● Your objective
Format the lines of the material from the line with "Click the initOrderCreate function name" to the line with "Action: [x=297, y=362]", both included, as a numbered list, leaving out blank lines.

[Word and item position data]
┏━━

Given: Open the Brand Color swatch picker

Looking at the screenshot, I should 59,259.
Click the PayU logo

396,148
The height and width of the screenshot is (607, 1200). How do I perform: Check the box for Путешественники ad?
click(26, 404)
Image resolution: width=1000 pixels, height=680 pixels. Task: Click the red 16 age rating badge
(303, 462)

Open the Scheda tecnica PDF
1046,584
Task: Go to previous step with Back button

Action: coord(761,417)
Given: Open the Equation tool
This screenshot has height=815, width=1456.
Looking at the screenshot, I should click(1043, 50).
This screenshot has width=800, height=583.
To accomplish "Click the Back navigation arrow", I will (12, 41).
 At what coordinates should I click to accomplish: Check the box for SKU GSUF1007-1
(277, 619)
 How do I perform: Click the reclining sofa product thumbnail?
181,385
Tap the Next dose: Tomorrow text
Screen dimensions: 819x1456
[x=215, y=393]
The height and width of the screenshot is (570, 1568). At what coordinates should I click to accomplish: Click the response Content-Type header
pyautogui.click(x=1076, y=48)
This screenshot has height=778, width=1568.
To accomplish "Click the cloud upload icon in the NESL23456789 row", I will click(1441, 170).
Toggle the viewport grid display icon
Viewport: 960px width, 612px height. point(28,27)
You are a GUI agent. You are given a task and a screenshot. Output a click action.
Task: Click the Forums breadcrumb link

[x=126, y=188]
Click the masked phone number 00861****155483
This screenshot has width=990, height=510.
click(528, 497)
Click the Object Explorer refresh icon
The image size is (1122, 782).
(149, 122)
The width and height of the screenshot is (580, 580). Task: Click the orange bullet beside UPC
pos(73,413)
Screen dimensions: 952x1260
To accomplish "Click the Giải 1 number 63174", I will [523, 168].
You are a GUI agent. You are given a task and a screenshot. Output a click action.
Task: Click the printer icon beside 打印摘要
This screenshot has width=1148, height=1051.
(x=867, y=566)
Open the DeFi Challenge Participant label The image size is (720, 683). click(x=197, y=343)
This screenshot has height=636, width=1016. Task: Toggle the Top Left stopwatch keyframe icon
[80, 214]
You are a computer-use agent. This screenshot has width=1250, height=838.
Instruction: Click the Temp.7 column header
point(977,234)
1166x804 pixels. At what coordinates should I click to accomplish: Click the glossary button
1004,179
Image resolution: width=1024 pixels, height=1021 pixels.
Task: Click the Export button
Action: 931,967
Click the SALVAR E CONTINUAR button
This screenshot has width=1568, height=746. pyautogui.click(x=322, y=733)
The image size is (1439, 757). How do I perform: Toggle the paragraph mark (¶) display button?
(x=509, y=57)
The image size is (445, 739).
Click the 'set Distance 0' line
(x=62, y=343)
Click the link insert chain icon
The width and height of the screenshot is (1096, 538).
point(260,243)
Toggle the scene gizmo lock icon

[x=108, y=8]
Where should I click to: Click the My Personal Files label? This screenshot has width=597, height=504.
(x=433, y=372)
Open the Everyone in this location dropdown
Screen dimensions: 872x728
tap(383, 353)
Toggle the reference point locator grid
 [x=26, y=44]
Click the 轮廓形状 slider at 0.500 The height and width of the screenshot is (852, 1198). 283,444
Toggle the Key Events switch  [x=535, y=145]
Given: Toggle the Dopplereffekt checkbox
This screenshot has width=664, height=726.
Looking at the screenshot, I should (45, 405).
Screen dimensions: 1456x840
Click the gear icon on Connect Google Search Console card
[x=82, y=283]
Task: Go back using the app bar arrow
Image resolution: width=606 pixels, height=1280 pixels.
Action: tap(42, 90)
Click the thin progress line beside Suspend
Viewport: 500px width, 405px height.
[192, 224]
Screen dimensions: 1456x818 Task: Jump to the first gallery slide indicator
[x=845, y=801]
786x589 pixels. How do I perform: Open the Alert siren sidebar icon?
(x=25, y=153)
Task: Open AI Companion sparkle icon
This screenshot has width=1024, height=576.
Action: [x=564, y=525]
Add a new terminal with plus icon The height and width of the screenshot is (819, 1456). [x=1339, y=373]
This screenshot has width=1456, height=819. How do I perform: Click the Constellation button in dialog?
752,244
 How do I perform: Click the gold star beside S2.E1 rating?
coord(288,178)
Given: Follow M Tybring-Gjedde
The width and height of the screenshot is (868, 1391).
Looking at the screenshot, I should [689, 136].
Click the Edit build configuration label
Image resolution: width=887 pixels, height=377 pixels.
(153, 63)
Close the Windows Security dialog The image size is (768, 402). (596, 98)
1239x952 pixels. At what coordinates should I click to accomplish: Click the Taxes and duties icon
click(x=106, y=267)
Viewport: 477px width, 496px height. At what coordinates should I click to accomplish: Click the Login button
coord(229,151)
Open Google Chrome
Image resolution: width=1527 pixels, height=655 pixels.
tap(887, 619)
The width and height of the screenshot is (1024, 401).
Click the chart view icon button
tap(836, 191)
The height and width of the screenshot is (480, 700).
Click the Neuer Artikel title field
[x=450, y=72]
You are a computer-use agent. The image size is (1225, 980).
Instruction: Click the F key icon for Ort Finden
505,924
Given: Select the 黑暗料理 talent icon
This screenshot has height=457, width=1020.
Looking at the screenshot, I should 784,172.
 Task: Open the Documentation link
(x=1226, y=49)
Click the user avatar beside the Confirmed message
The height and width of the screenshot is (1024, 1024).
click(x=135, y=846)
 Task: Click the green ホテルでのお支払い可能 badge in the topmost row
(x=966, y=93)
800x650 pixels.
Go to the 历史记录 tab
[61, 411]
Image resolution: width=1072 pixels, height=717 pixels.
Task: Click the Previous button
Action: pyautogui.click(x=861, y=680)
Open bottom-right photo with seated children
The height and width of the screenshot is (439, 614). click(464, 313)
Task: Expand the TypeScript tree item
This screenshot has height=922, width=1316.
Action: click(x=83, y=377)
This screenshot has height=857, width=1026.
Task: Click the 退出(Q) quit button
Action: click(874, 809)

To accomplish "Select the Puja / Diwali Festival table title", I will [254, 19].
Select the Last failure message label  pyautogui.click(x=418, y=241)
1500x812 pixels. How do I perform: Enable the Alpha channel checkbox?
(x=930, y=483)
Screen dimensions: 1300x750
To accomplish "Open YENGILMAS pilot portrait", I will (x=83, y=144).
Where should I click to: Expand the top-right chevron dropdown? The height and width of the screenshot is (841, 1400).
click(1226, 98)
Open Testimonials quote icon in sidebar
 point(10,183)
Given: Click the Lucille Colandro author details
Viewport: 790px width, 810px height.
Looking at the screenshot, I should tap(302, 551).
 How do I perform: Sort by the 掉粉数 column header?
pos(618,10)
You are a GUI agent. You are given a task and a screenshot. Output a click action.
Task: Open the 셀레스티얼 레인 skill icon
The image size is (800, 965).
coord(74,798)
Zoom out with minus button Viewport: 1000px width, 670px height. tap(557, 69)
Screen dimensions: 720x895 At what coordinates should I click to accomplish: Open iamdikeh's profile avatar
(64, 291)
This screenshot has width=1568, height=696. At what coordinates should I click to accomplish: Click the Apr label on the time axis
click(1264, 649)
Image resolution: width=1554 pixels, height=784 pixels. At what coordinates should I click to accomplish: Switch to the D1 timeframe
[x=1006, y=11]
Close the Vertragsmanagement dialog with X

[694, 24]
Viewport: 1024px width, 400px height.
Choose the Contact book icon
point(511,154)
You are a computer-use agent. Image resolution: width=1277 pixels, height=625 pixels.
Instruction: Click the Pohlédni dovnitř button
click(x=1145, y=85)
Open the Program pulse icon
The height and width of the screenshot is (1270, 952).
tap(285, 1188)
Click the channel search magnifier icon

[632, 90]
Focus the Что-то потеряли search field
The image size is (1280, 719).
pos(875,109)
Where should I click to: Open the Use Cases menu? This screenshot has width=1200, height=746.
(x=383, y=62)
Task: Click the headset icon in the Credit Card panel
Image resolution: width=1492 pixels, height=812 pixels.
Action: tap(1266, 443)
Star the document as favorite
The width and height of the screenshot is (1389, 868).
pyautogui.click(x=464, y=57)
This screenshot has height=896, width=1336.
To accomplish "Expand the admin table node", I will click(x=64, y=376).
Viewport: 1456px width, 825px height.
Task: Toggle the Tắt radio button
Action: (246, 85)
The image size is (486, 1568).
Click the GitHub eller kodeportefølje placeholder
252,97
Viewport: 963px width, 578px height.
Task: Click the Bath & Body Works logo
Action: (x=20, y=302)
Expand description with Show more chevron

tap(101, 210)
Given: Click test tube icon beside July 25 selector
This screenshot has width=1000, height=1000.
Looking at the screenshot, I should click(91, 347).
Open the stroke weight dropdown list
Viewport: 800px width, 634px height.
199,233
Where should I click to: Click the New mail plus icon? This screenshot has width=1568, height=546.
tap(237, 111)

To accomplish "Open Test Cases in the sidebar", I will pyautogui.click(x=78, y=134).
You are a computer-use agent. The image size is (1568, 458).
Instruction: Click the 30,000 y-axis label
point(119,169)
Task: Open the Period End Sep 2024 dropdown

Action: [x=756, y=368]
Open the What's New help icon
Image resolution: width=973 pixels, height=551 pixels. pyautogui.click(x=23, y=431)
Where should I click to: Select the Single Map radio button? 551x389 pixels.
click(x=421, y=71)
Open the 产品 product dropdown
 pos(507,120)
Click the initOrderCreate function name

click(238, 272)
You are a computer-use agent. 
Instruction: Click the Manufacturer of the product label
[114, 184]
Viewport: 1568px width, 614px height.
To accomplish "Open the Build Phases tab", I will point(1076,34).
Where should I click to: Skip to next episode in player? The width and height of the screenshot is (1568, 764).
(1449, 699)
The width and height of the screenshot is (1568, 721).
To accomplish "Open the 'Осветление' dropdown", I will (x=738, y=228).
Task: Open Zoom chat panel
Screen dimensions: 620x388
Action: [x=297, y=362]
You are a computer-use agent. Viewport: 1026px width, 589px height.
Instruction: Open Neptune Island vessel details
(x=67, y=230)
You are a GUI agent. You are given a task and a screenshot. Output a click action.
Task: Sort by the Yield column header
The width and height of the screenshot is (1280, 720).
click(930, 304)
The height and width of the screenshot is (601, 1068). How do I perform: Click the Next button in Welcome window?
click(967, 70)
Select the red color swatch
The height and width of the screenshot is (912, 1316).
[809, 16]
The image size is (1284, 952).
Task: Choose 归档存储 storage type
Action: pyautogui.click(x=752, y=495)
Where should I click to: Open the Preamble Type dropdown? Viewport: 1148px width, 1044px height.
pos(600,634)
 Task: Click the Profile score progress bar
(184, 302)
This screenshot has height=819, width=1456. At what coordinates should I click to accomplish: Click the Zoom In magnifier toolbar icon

┗━━

● Answer to this exercise
1. Click the initOrderCreate function name
2. click(238, 272)
3. You are a computer-use agent. 
4. Instruction: Click the Manufacturer of the product label
5. [114, 184]
6. Viewport: 1568px width, 614px height.
7. To accomplish "Open the Build Phases tab", I will point(1076,34).
8. Where should I click to: Skip to next episode in player? The width and height of the screenshot is (1568, 764).
9. (1449, 699)
10. The width and height of the screenshot is (1568, 721).
11. To accomplish "Open the 'Осветление' dropdown", I will (x=738, y=228).
12. Task: Open Zoom chat panel
13. Screen dimensions: 620x388
14. Action: [x=297, y=362]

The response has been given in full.